**SHORT PROBLEM A**. In the Porto travel piece, how did the writer come across the Worst Tours? Explain in one to three sentences.

**SUPPLIED PASSAGE**.
Off the Map
July 12, 2017
“From now on, we’re off the map.”
Our guide — Gui — stands with arm extended, ushering us over what seems to be a precipice. One by one, eight travelers descend a stone staircase. Down, down, down. Behind us: a stone wall dripping with morning glories and thorny blackberry canes in bloom; ahead of us: well, we’ll find out.
Down, down, down again, past a few young people playing instruments and some others just hanging out. Pardon. Enschuldigung. Excuse me. Sorry mate. Down some more, to a path overlooking the Douro river and the city of Porto, built up along its banks.
Gui stops to point out the potential of this path as a bicycle and walking trail, states her hope that city planners will have enough vision to install one, then takes off at the blistering pace we’ve come to recognize, her floppy hat-brim and mop of dark curls billowing behind her. We follow in single file, getting a chance to admire a series of increasingly lovely views when she stops to redirect the vines which are creeping over the path. We admire the Dom Luis I bridge, designed by a colleague of Gustav Eiffel, and Gui points out the elegant way each post bears the weight of the structure above.
It’s been over two hours since we met Gui in a park outside the tourist area of Porto. She’s one of a group of three architects who started the Worst Tours of Porto a not-for-profit association which gives travelers a view outside (or beneath), what she calls the Zoom box: the harbor, and the warren of steep streets lined with fish restaurants, wine cellars and souvenir shops that normally fill a two-day visit before most travelers move on.
She’s an expert, sharing her voluminous knowledge as a gift. And she brooks no mansplaining. “Whoever thinks that, knows nothing,” she interrupts one non-question, before setting off up a hill that leaves her would-be instructor gasping for breath and me chuckling with glee.
I love, not only her fierce intelligence but also her energy, her commitment to her project. And her rigor. She takes us through streets we might have bypassed, past buildings we might have overlooked. My cartographer husband whispers in admiration, “I have no idea where I am.”
I found the Worst Tours when I googled “why are there so many derelict buildings in Porto?” On every street, including the most touristy ones, the 18th century buildings are stained and crumbling, terracotta roofs playing host to their own, bushy ecosystems — that is, when they haven’t caved in entirely. The exquisitely colored tiles are falling off; windows are cemented over or simply gone, leaving only iron grill-work in elaborate mandala patterns.
Is this austerity?
The economic crisis at work?

**SHORT PROBLEM B**. Transcribe the first block of entries from the line that contains "Select the ○△□スーパー.NDLF file" through the line that contains "coord(815,50)", and leave the pictures out of your answer.

**PROVIDED RECORDS**.
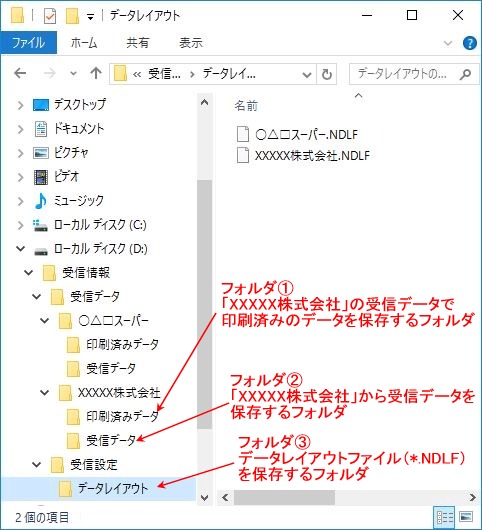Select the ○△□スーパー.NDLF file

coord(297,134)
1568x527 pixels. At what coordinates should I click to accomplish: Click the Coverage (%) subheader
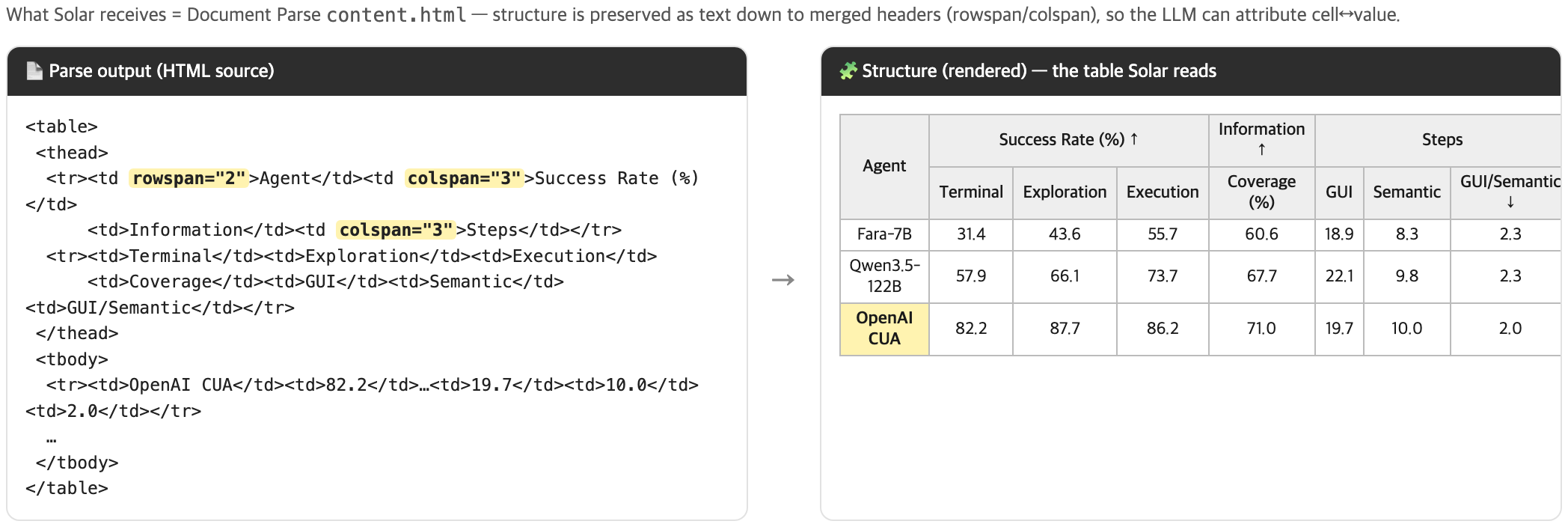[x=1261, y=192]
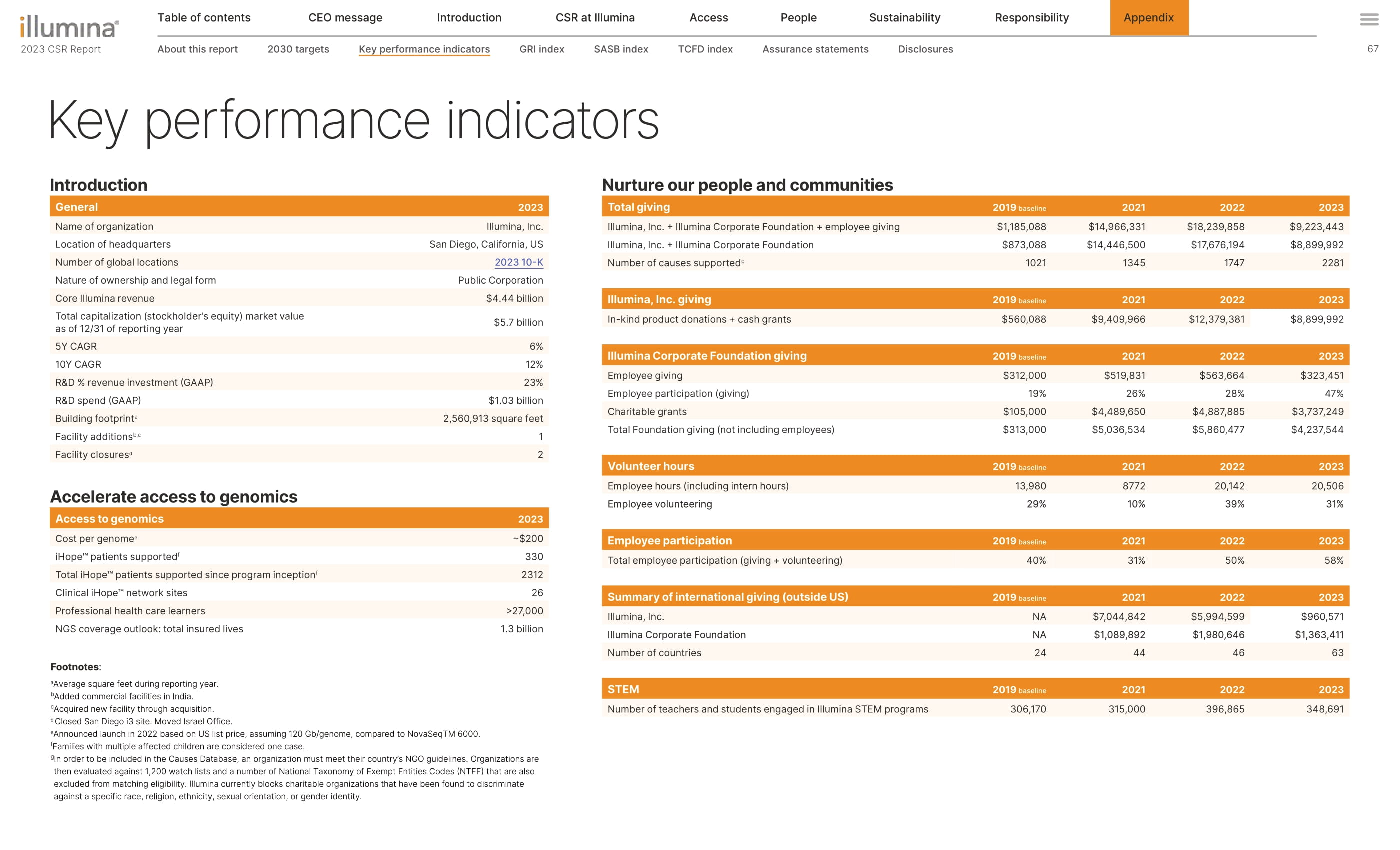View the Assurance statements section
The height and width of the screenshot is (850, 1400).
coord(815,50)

* * *

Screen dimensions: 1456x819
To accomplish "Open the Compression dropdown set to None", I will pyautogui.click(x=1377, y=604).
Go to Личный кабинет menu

**FULL RESPONSE A**. The writer found the Worst Tours by searching online for why Porto has so many derelict buildings. On every street, even the most touristy ones, the 18th century buildings were stained and crumbling, with caved-in roofs, falling tiles, and missing or cemented-over windows.

**FULL RESPONSE B**.
Select the ○△□スーパー.NDLF file

coord(297,134)
1568x527 pixels. At what coordinates should I click to accomplish: Click the Coverage (%) subheader
[x=1261, y=192]
View the Assurance statements section
The height and width of the screenshot is (850, 1400).
coord(815,50)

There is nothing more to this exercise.